===== PROVIDED INFORMATION =====

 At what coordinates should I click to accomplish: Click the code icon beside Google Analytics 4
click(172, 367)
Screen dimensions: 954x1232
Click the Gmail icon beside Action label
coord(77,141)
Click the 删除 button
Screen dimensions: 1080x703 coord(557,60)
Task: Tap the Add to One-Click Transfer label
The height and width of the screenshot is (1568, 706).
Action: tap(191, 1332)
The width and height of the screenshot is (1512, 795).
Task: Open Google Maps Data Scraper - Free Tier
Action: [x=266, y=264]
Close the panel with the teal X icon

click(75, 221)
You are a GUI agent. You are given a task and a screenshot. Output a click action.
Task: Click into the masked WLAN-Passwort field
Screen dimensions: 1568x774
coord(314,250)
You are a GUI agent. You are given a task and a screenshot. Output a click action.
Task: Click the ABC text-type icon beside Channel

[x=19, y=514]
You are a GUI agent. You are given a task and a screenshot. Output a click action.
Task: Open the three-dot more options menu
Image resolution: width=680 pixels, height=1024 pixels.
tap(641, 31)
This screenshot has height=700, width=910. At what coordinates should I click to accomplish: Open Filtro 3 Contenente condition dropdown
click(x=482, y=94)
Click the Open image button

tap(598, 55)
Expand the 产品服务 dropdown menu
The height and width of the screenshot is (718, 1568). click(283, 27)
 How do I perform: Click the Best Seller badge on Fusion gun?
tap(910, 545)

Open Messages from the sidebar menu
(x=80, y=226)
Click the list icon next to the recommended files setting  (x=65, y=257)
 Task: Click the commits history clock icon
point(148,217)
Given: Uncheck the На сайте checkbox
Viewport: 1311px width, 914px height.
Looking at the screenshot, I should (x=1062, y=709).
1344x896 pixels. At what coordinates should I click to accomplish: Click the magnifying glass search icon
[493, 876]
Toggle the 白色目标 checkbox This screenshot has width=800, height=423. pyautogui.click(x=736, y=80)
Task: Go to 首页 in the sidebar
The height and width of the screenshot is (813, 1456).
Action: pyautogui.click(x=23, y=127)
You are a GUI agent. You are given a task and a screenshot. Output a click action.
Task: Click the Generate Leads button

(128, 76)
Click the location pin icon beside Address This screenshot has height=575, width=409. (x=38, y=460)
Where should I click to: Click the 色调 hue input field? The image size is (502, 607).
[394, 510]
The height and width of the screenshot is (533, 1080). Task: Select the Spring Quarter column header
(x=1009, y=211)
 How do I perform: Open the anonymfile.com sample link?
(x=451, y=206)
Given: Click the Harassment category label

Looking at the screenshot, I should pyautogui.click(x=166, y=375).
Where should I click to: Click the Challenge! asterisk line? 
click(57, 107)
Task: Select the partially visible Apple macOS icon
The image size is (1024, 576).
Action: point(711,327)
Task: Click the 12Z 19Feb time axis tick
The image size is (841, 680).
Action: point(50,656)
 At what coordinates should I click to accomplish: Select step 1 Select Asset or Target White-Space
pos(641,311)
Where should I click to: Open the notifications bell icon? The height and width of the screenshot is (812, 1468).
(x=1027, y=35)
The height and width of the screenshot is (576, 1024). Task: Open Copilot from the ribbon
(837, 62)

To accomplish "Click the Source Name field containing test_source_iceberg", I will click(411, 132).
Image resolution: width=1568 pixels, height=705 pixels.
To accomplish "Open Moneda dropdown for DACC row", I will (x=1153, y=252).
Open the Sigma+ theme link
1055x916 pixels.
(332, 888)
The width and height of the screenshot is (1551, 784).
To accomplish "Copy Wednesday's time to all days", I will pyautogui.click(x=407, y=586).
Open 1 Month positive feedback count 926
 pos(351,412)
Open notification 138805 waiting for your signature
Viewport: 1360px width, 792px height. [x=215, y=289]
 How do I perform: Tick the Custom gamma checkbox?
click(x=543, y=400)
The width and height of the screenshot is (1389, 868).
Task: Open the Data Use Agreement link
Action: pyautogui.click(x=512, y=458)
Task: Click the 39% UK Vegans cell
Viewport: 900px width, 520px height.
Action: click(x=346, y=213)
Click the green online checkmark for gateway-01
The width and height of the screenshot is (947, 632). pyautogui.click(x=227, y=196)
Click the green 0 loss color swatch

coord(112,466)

=====

WHAT THE TASK ASKS: Every line from the one containing "Image resolution: width=1568" through the last line above should be retyped exactly; no other lines are wanted.

EXERCISE SOLUTION:
Image resolution: width=1568 pixels, height=705 pixels.
To accomplish "Open Moneda dropdown for DACC row", I will (x=1153, y=252).
Open the Sigma+ theme link
1055x916 pixels.
(332, 888)
The width and height of the screenshot is (1551, 784).
To accomplish "Copy Wednesday's time to all days", I will pyautogui.click(x=407, y=586).
Open 1 Month positive feedback count 926
 pos(351,412)
Open notification 138805 waiting for your signature
Viewport: 1360px width, 792px height. [x=215, y=289]
 How do I perform: Tick the Custom gamma checkbox?
click(x=543, y=400)
The width and height of the screenshot is (1389, 868).
Task: Open the Data Use Agreement link
Action: pyautogui.click(x=512, y=458)
Task: Click the 39% UK Vegans cell
Viewport: 900px width, 520px height.
Action: click(x=346, y=213)
Click the green online checkmark for gateway-01
The width and height of the screenshot is (947, 632). pyautogui.click(x=227, y=196)
Click the green 0 loss color swatch

coord(112,466)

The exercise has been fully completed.